# bladeforums?



## jlowe2 (Mar 13, 2010)

does anyone know if bladeforums is down?


----------



## Cuso (Mar 13, 2010)

Ive been trying since yesterday also, no luck..:mecry:


----------



## tundratrader (Mar 14, 2010)

Maybe there is some kinda ganza going on!


----------



## Klesk (Mar 14, 2010)

Thanks for posting, I thought it was only me and I couldn't find any discussion about it on my other forums.


----------



## rydude07 (Mar 14, 2010)

yah it's down. Doesnt work for me either


----------



## eygen (Mar 14, 2010)

I haven't been able to visit since last Friday. I guess some downtime will always be part of forums, but that doesn't make it a lot better.


----------



## HeadCSO (Mar 14, 2010)

They may well be carrying out the upgrade that was postponed from a few weeks back.


----------



## jlowe2 (Mar 14, 2010)

you could be right about the upgrade.


----------



## JAJ (Mar 14, 2010)

I don't think it's the upgrade. The owner never said it was going down for that and it just went down yesterday in the afternoon. They always do upgrades at 12 midnight never start them in the day.


----------



## YayILikePie (Mar 14, 2010)

Here's hoping for a quick recovery. I need my jackknife stories fix.


----------



## Kiessling (Mar 14, 2010)

Dead from here, too.


----------



## KiwiMark (Mar 14, 2010)

Still nothing - Wow! 

That is a really long outage.


----------



## jackthedog (Mar 14, 2010)

Huh... I was able to get in and I picked up a BM 710 for $6 and Spyderco Military for $9. Great deals going on, can't believe more people aren't there buying like mad. 

Just kidding, I haven't been able to get on either. Thanks for posting this info!


----------



## jlowe2 (Mar 14, 2010)

:laughing: got you beat! pickup a SNG and a SERBIE for $5.00 a piece!  as of 11:30pm still not up.


----------



## NaturalMystic (Mar 15, 2010)

Phew, I thought it was just me. I've been trying to log on there for several days with no luck.
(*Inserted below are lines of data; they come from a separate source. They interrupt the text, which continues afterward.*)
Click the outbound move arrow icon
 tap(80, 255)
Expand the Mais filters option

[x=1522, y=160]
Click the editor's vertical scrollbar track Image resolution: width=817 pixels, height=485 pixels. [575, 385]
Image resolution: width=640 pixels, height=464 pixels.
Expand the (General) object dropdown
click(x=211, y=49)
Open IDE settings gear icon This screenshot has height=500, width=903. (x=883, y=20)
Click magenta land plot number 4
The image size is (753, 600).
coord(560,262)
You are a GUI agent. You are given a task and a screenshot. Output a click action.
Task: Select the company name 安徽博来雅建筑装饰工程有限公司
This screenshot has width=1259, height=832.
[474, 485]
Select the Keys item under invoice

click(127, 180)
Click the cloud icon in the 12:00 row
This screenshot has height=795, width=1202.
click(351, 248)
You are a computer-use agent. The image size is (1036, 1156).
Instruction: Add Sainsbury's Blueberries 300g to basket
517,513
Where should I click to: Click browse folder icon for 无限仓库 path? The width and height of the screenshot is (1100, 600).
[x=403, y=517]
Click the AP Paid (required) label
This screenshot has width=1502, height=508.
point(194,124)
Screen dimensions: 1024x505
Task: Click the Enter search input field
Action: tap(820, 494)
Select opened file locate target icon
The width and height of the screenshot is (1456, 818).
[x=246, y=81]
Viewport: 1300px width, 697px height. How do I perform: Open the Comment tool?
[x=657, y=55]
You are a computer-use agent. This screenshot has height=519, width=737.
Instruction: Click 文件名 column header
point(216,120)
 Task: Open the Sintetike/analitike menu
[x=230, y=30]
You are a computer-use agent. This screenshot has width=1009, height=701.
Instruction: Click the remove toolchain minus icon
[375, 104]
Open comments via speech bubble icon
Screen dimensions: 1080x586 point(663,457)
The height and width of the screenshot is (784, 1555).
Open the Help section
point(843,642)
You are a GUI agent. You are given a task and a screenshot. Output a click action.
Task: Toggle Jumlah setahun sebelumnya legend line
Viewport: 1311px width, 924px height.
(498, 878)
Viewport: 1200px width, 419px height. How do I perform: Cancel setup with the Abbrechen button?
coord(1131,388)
Decided to Google "is blade forums down" and found this thread. I hope they're back up soon.


----------



## Roger999 (Mar 15, 2010)

Down for me as well, but suddenly I have an extra 30-40minutes in my day.


----------



## jlowe2 (Mar 15, 2010)

as of 8:50am bladefoprums is still down. :mecry:


----------



## eygen (Mar 15, 2010)

And up! Awesome!


----------



## NaturalMystic (Mar 15, 2010)

Yay!!! LOL


----------



## Oddjob (Mar 18, 2010)

Yeah I was going through withdrawls for a while there.


----------



## csa (Mar 18, 2010)

Yay! Gotta be able to get our fixes...


----------